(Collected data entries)
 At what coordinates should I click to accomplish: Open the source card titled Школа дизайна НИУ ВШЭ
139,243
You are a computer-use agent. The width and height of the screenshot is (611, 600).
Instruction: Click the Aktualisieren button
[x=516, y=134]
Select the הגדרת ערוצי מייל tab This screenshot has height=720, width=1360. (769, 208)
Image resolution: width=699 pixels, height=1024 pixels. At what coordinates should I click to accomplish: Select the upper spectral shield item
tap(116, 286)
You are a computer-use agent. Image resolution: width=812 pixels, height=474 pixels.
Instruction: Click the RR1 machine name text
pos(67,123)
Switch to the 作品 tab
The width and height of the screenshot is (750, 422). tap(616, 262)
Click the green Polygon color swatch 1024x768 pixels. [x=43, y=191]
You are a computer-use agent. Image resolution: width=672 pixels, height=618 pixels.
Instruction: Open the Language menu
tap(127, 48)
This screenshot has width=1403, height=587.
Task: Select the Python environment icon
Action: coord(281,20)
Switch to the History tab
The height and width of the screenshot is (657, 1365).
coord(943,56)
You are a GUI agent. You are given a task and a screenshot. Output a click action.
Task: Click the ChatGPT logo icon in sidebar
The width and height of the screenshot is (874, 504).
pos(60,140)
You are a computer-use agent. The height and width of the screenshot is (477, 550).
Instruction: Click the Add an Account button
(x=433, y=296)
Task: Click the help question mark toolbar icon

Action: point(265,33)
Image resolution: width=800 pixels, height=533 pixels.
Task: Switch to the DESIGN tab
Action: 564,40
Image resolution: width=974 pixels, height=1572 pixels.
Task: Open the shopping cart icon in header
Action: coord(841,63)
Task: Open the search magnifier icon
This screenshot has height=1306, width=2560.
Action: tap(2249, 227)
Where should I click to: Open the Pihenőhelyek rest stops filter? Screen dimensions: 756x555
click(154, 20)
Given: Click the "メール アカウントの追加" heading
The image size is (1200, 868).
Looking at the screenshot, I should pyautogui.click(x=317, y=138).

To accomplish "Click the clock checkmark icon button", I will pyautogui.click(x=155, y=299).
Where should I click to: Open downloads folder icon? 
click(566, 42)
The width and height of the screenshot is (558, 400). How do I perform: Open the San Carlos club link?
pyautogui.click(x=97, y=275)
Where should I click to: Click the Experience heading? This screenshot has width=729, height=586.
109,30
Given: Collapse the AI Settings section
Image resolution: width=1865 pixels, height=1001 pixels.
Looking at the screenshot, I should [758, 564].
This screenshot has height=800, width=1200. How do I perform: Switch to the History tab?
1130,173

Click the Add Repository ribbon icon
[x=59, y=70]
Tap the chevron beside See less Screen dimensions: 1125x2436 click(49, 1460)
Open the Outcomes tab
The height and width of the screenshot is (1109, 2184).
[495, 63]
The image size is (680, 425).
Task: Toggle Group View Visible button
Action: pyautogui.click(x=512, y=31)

## Work to be completed:
Pull every line containing "computer" out of the entries.

## Task response:
You are a computer-use agent. The width and height of the screenshot is (611, 600).
You are a computer-use agent. Image resolution: width=812 pixels, height=474 pixels.
You are a computer-use agent. Image resolution: width=672 pixels, height=618 pixels.
You are a computer-use agent. The height and width of the screenshot is (477, 550).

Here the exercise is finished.